Work donated by the artist in collaboration with

Galleria Forni, Bologna

 

 

Chi è 

Nasce a Lizzano Belvedere (BO) nel 1949. Dopo gli studi di architettura a Firenze si trasferisce, nel 1977, negli Stati Uniti per intraprendere una brillante carriera di grafico illustratore che lo porterà a collaborare con alcuni tra i più importanti quotidiani e riviste newyorkesi: New York Times, Daily News, Newsweek, Time, Business Week, Fortune; lavora anche con importanti agenzie pubblicitarie americane - Young & Rubicam, Grey Advertising, Ogilvy & Mather, J. Walter Thompson. Dal 1993 si dedica intensamente anche alla pittura e partecipa a numerose mostre e fiere d’arte contemporanea. Tra le sue mostre principali: personali a Gubbio (Palazzo dei Consoli), Bologna (L’Ariete arte contemporanea), Milano (Silbernagl Undergallery), Roma (Il Polittico); partecipazioni ad Artissima Torino, Miart Milano, Museum Parma; all’estero: St’Art Strasburgo (F), Lineart Gent (B), Holland Art Fair a l’Aia (NL), ArtWien Vienna (A). Recentemente (2011) le personali all'’Axelle Fine Arts Gallery (New York), alla Galleria Forni (Bologna) e da Spazio Anna Breda (Padova).

 

 

Cosa fa 

A prima vista, balza subito agli occhi la vicinanza della pittura di Baruffi alle atmosfere di Edward Hopper; ma una nota ironica e disincantata unite allo stile molto personale rendono subito le opere del primo inconfondibili e riconoscibili: infatti i tagli espressivi – che devono molto all’arte cinematografica -, l’iperrealismo e la cura del dettaglio, e soprattutto il magnifico bianco e nero, sono note proprie dell’artista bolognese. Ma è comunque l’America ciò che l’artista ritrae, quella degli anni ‘40 e ‘50, diventata di casa per noi attraverso i grandi film di quel periodo, in cui però l’artista “ricrea” a proprio - e nostro - uso e consumo l’archivio delle immagini e delle atmosfere in maniera raffinatissima, dove l’epica del quotidiano anzi, l’epica di quel quotidiano ne esce completamente nuova.

 

 

Highlight

E’ stato Art director per il New York Times. Ha curato la campagna nazionale per Artemide of America e Blue Cross Blue Shield. Nel 1985 vince l’Art Direction Award for the Dover Corporation Annual Report. Nel 2002 ha realizzato due grandi cicli pittorici e grafici per le nuove sedi del Reparto di Cardiologia e Cardiochirurgia Pediatrica dell’Ospedale S. Orsola di Bologna e del Complesso Casa Sollievo della Sofferenza creato da Padre Pio a San Giovanni Rotondo.

 

 

Per conoscerlo meglio

Le opere di Andrea Baruffi sono alla Galleria Forni di Bologna www.galleriaforni.com.
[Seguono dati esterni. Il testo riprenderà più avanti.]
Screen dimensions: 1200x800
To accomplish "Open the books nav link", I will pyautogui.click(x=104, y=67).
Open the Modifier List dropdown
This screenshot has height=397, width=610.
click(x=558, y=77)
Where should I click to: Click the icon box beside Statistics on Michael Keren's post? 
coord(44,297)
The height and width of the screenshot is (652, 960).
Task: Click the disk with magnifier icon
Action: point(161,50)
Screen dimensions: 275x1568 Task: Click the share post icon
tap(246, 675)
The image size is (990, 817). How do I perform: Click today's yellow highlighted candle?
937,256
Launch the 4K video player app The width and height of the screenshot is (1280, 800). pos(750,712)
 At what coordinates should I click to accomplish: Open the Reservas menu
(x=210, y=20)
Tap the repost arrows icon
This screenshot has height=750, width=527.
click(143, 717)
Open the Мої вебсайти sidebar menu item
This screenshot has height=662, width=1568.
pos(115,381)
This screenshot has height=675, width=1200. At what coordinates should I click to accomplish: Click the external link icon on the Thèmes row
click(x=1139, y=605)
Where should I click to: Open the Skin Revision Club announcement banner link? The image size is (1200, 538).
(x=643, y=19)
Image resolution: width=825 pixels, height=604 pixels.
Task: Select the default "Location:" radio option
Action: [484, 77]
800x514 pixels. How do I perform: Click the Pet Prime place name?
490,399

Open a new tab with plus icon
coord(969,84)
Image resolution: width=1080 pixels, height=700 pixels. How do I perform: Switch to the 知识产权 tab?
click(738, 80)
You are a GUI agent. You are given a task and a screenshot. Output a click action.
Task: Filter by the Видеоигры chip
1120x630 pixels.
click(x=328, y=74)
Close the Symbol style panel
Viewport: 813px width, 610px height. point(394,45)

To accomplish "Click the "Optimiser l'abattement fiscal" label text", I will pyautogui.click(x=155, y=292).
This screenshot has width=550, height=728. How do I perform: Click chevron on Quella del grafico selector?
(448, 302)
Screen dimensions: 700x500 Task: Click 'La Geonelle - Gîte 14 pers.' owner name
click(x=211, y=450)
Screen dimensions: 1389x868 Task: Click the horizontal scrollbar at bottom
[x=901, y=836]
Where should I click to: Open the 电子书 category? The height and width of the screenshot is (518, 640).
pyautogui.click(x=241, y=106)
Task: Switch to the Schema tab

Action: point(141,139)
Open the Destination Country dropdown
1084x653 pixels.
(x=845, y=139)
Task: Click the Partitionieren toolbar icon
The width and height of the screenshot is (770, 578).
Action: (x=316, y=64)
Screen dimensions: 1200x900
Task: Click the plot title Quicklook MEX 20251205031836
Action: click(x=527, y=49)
Proprio grazie a Paola Forni e alla sua mediazione, l’artista ha donato l’opera.

 

 

Web

Sito: andreabaruffi.blogspot.com

Sito Galleria Forni: www.galleriaforni.com

 

 

 

La sua opera per do ut do

Un momento serale, piove, il ritorno a casa dopo un giorno di lavoro… oppure l’inizio di un’avventura torbida e misteriosa? Opera altamente rappresentativa della poetica dell’artista, Coming home sembra il primo fotogramma di un film anni ’50, la musica dei titoli di testa si perde nello scrosciare della pioggia, che rimane l’unico rumore della scena. Nel suo caratteristico black and wihite, l’immagine di vita di un passato recente si stempera nell’immaginazione di atmosfere lontanissime ma al contempo vicinissime al nostro schedario personale. Quell’America è sempre stata dietro l’angolo, tutti possono tranquillamente scrivere la sceneggiatura della scena successiva.

 

Early evening... rain...the return home after a day’s work …or the beginning of a mysterious and turbid affair?  Coming home is typically representative of the artist’s poetic style: like the initial frame from a fifties movie, the music for the opening credits drowned out by the noise of the pouring rain which gradually becomes the only remaining sound. The emblematic black and white slice of life in present tense fades into the atmosphere of another era, but remains closely linked to our current personal lives all the same. That image of an America which has always been just around the corner, where each one can write the script for the scene that is to follow.